News . 12/03/2020, 03:52 WIB
JAKARTA - Kementerian Perindustrian (Kemenperin) terus mendorong industri farmasi di dalam negeri agar semakin meningkatan kegiatan risetnya, sehingga dapat menghasilkan inovasi produk yang berdaya saing tinggi. Langkah ini diharapkan dapat memenuhi kebutuhan pasar domestik dan permintaan ekspor.
”Kami ingin memperkuat struktur industri farmasi di dalam negeri. Salah satunya melalui kegiatan riset, seperti untuk pengembangan obat herbal,” kata Menteri Perindustrian Agus Gumiwang Kartasasmita ketika melakukan kunjungan kerja di PT Dexa Laboratories of Biomolecular Science, Cikarang, Bekasi, Jawa Barat, Rabu (11/3).
Menperin memberikan apresiasi kepada Dexa Group selaku perusahaan farmasi terkemuka di Indonesia yang berdiri sejak tahun 1969 ini mampu menyediakan berbagai produk farmasi yang berkualitas. Produk-produk Dexa Group tidak hanya untuk konsumen lokal, tetapi juga telah diekspor ke berbagai negara di empat benua, yakni Afrika, Asia, Amerika, dan Eropa.
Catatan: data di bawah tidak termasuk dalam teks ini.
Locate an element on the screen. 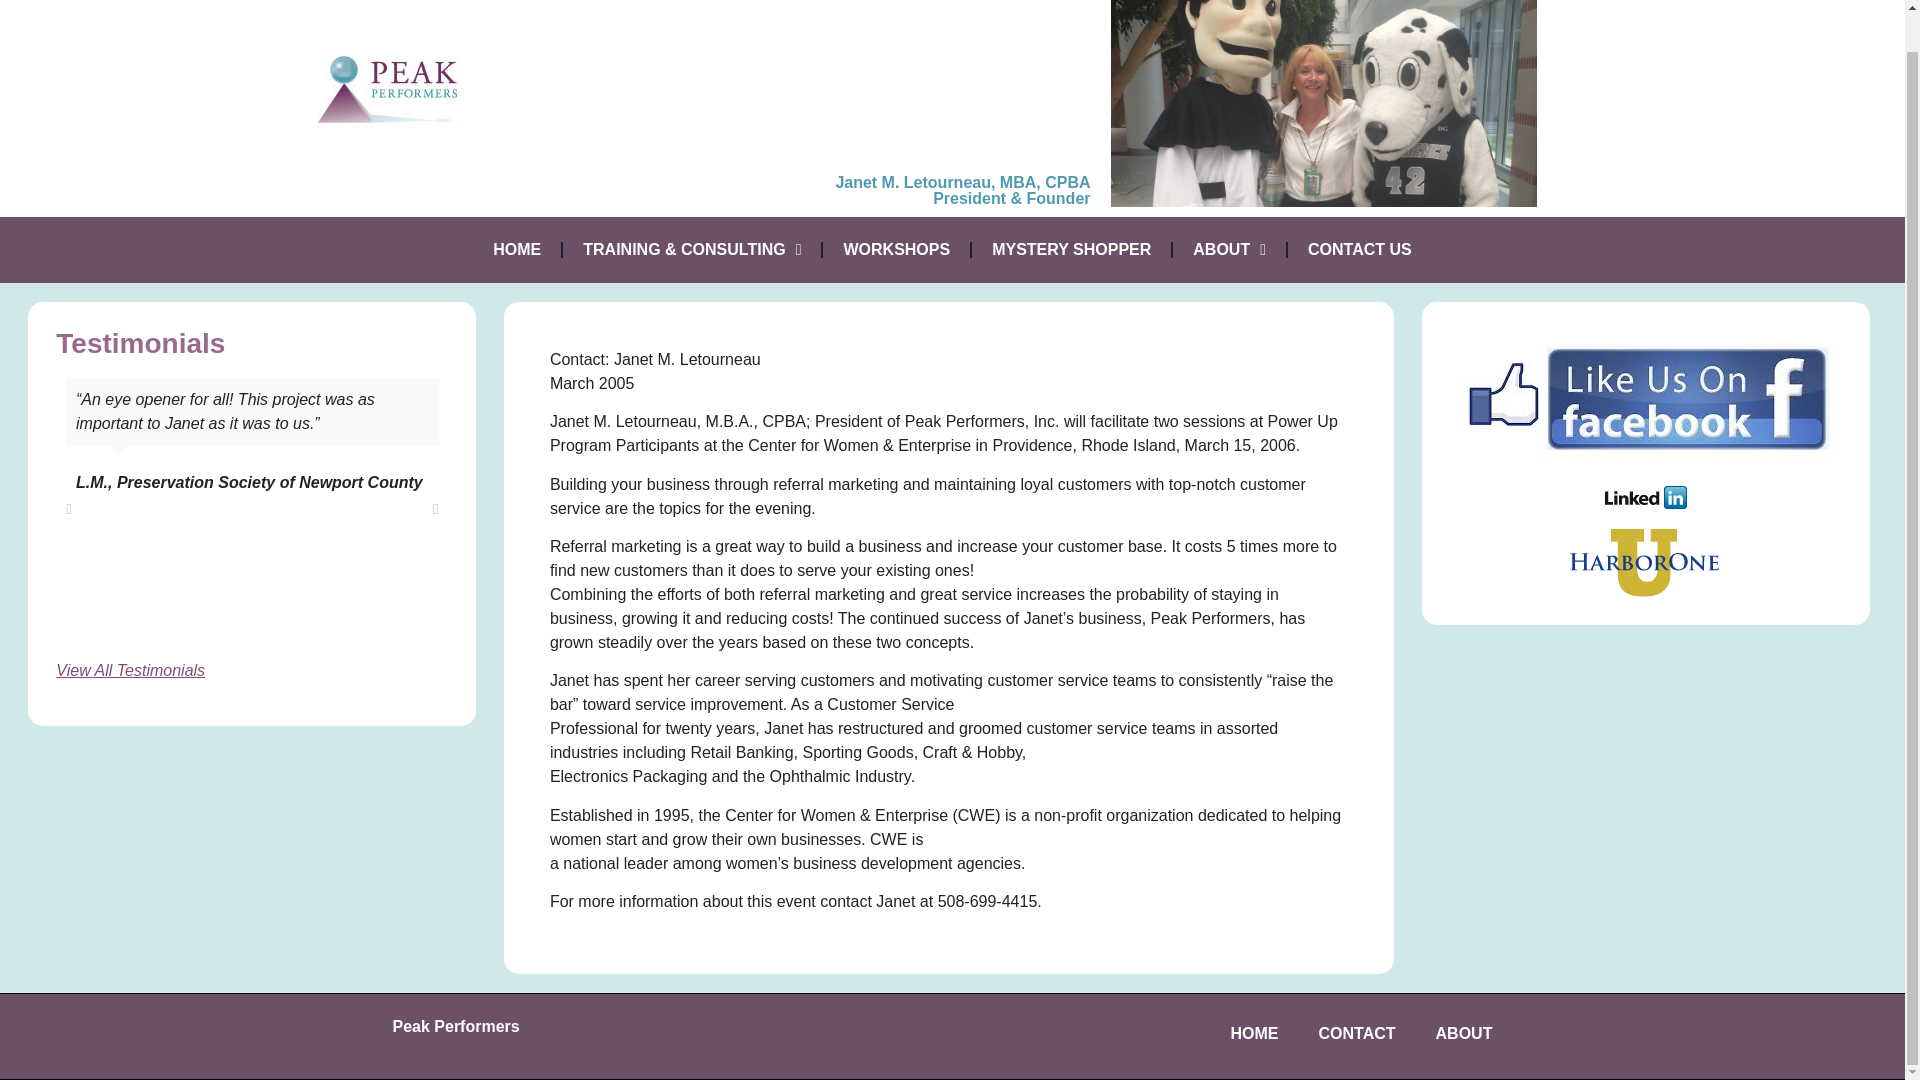 The width and height of the screenshot is (1920, 1080). MYSTERY SHOPPER is located at coordinates (1071, 250).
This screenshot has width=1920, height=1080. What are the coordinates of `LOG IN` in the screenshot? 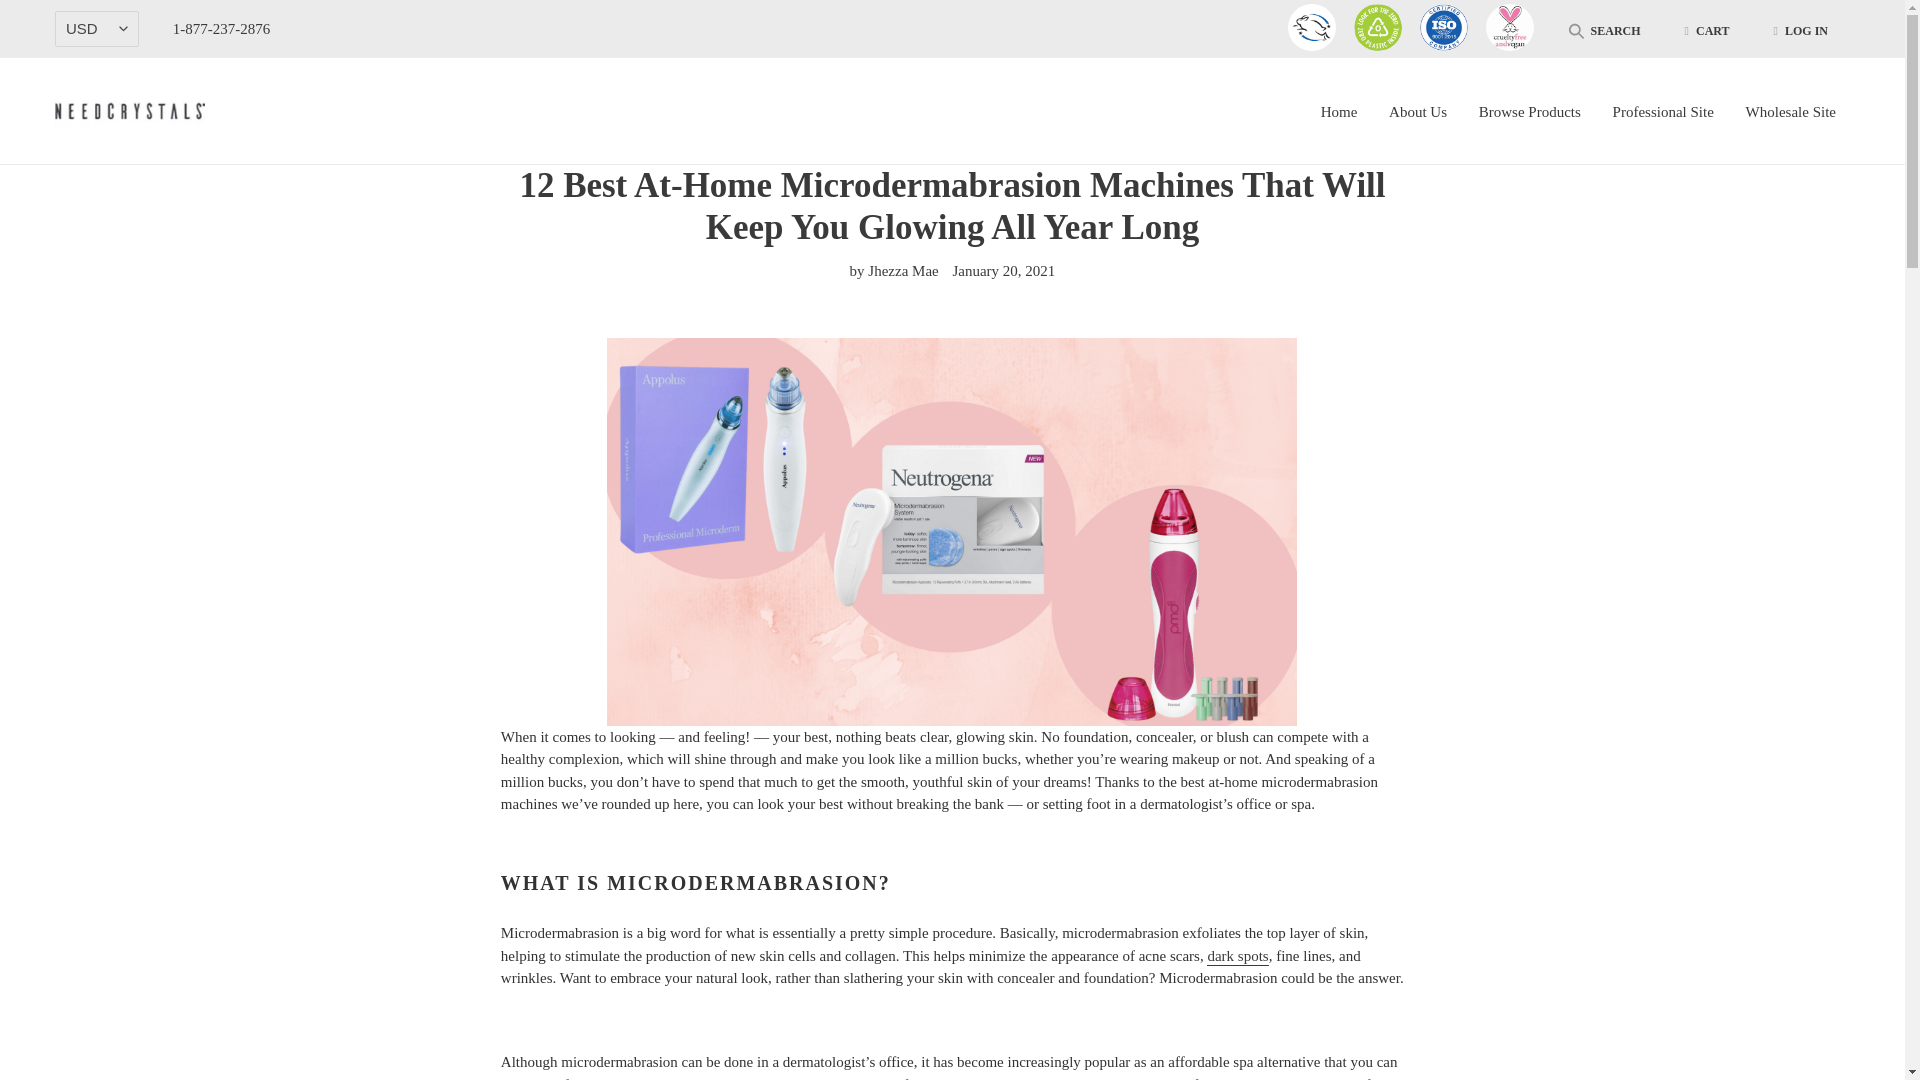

Agus menambahkan, pihaknya bertekad untuk terus menumbuhkan sektor industri farmasi di tanah air dengan memperluas akses pasar dan meningkatkan utilisasinya. “Kami berharap produk-produk industri farmasi kita bisa terserap optimal di dalam negeri, seperti melalui program Jaminan Kesehatan Nasional. Ini salah satu yang perlu diakselerasi,” imbuhnya.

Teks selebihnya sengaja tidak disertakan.